GIVEN PROBLEM -
Count the lines in the records below that contain the string "height", treating uppercase and lowercase as different, and reply with only the number.

DATASET ENTRIES -

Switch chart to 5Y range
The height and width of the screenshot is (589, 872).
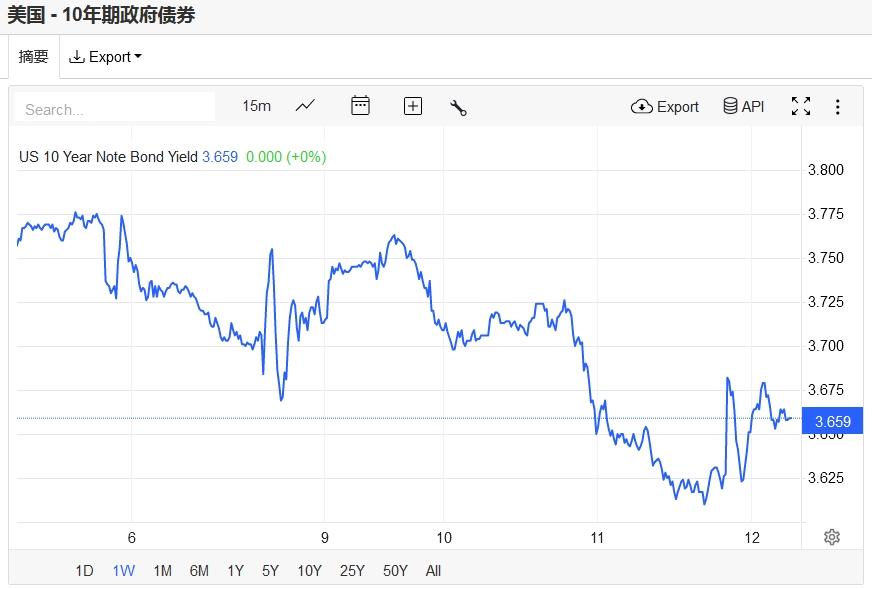tap(270, 571)
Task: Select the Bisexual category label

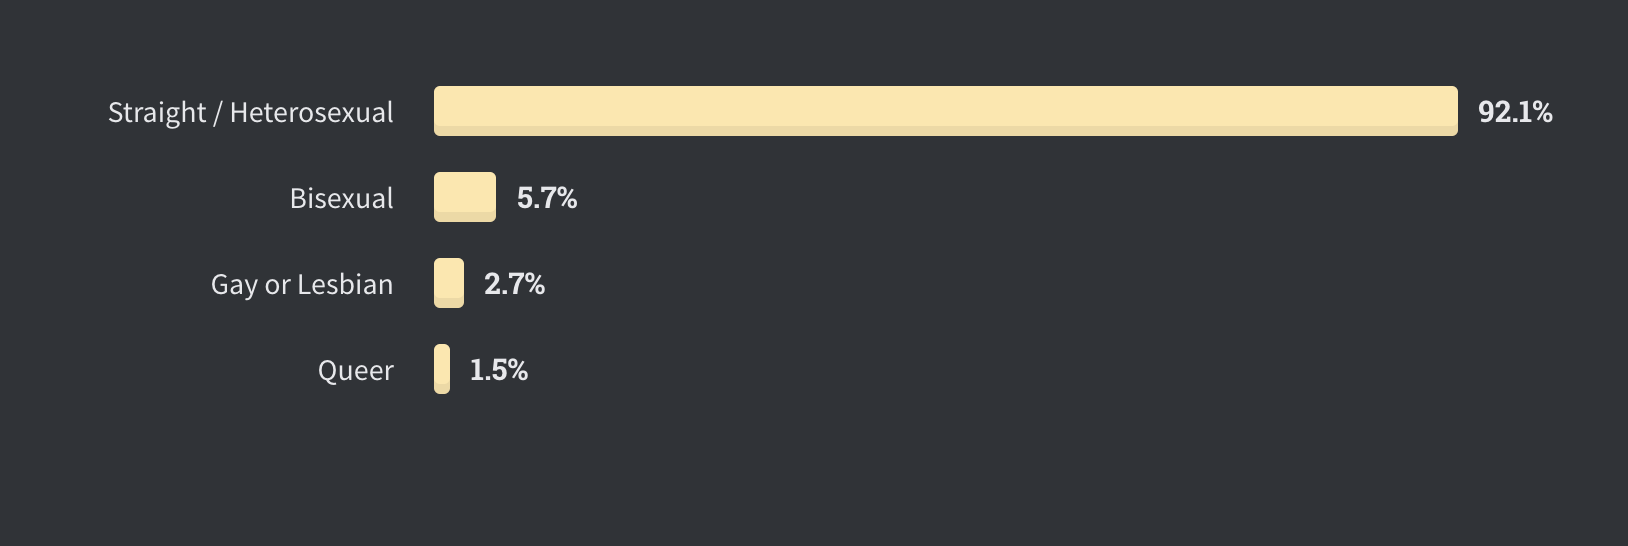Action: [342, 198]
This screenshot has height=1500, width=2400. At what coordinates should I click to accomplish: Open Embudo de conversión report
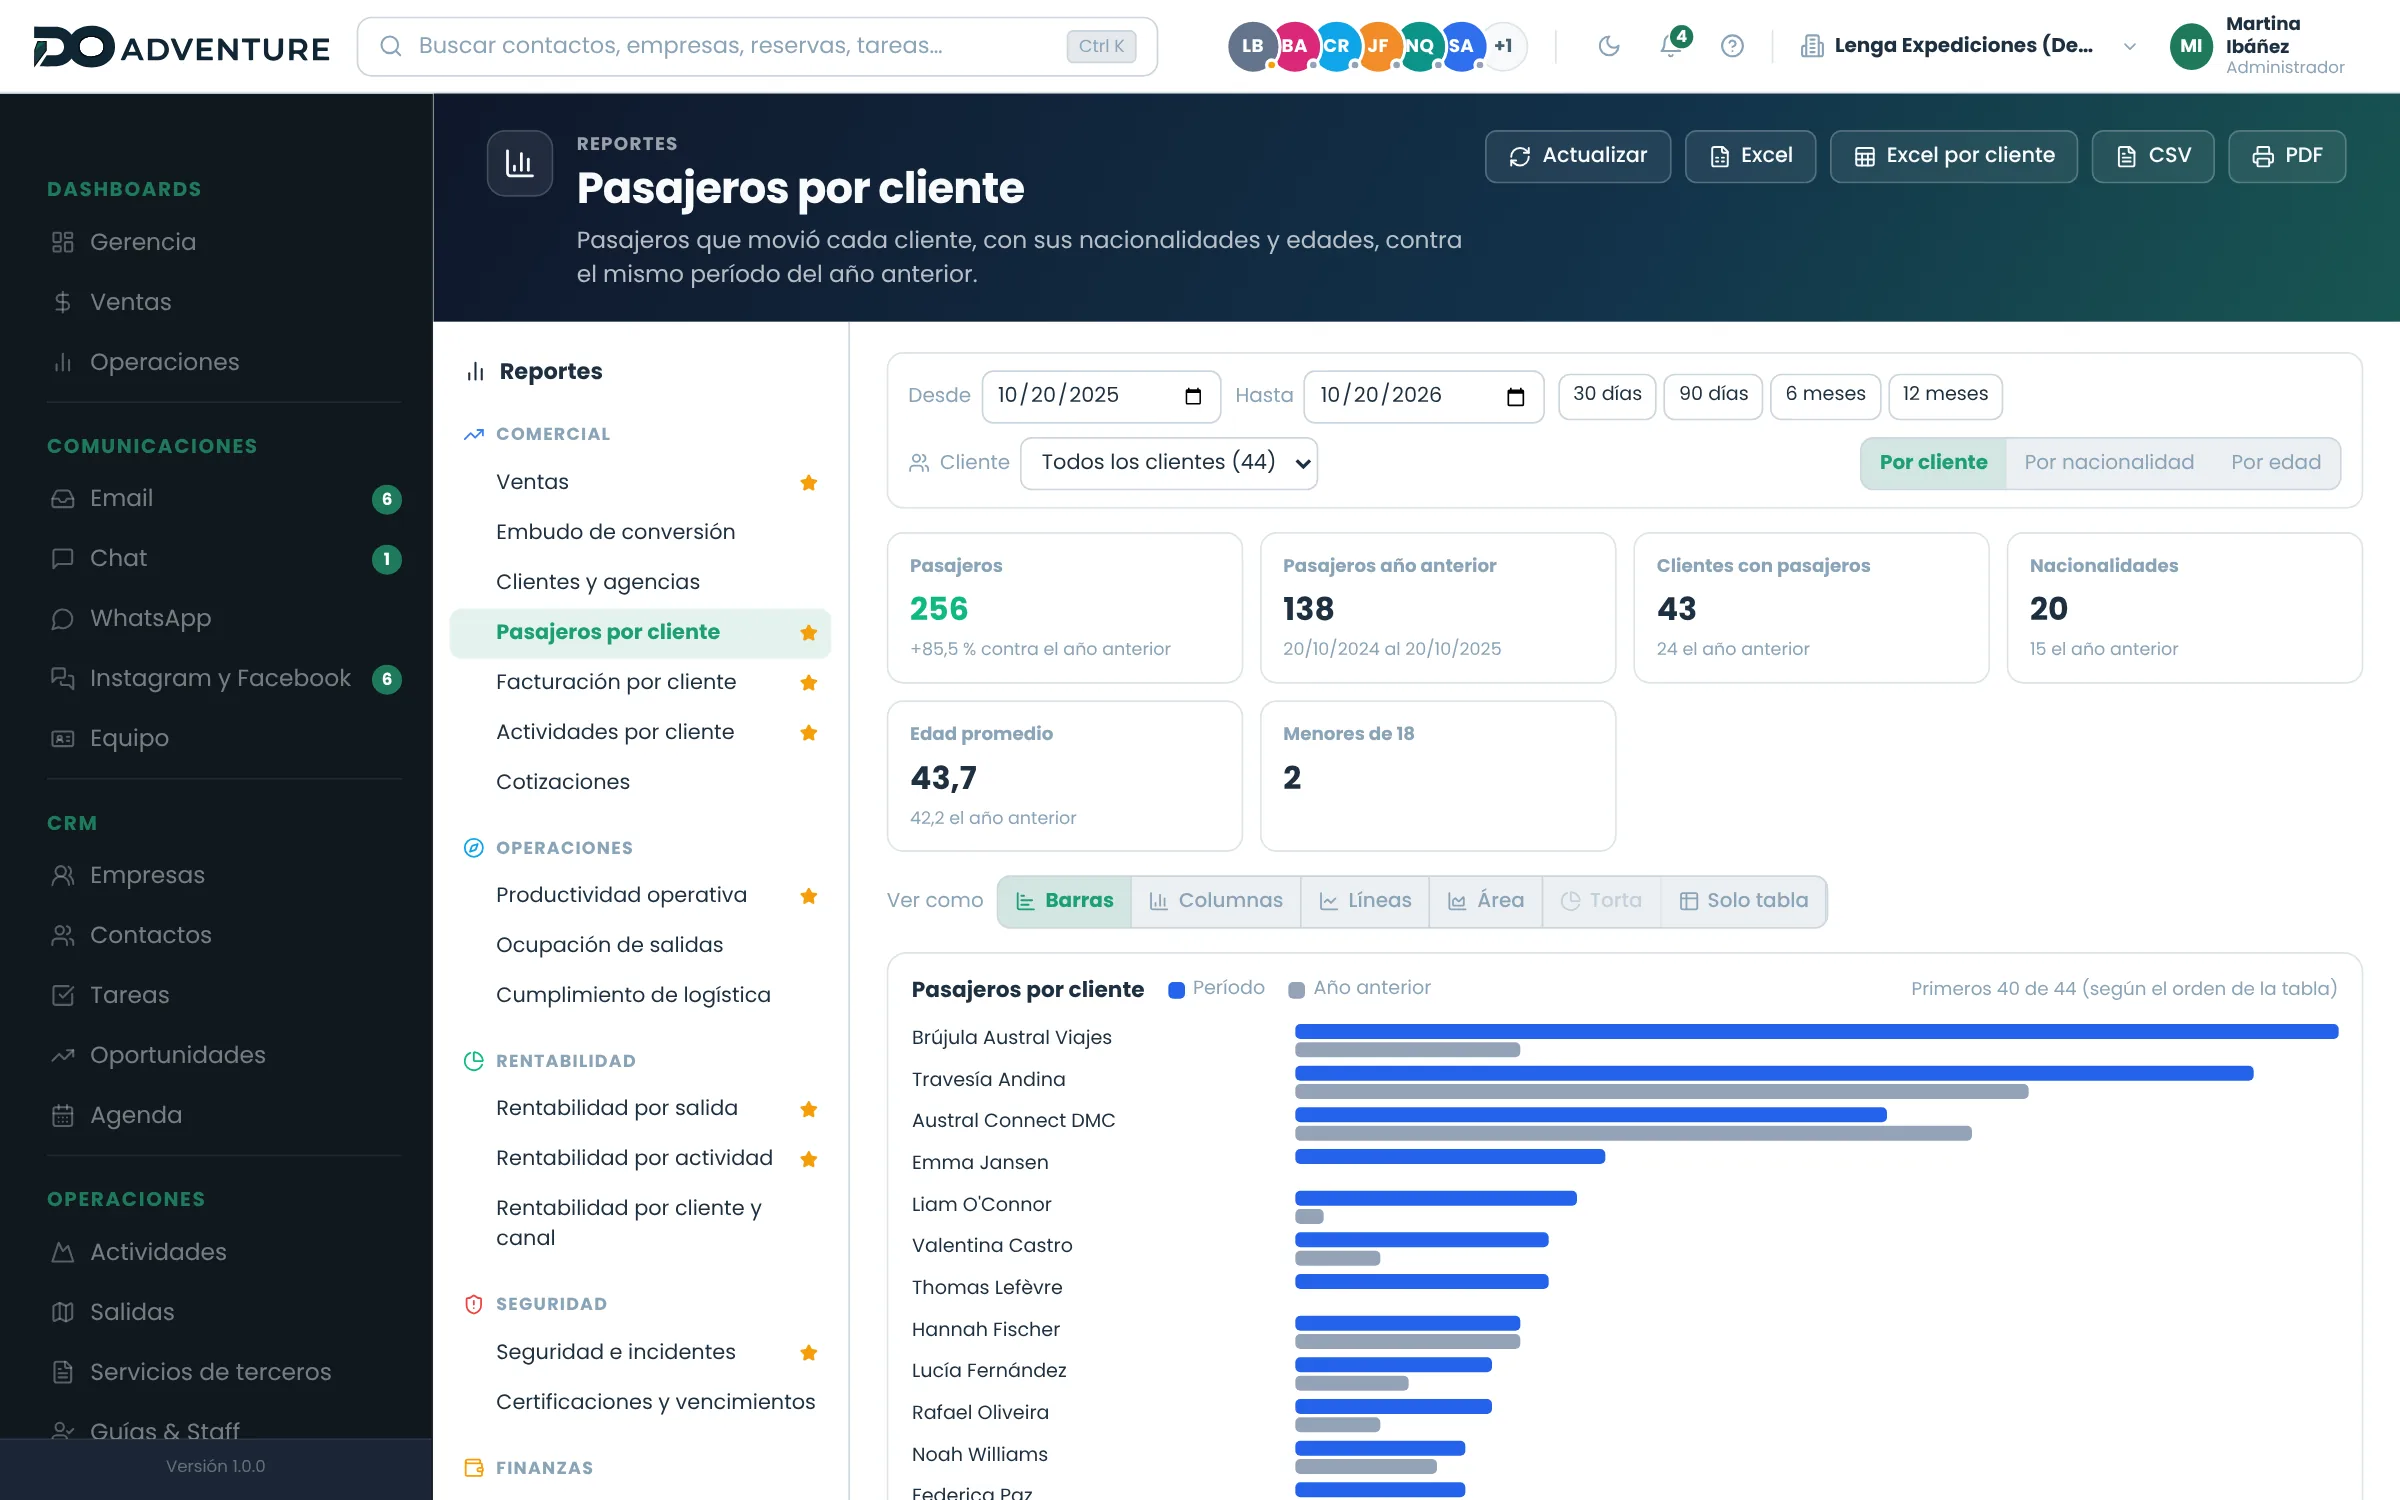coord(615,532)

SOLUTION -
2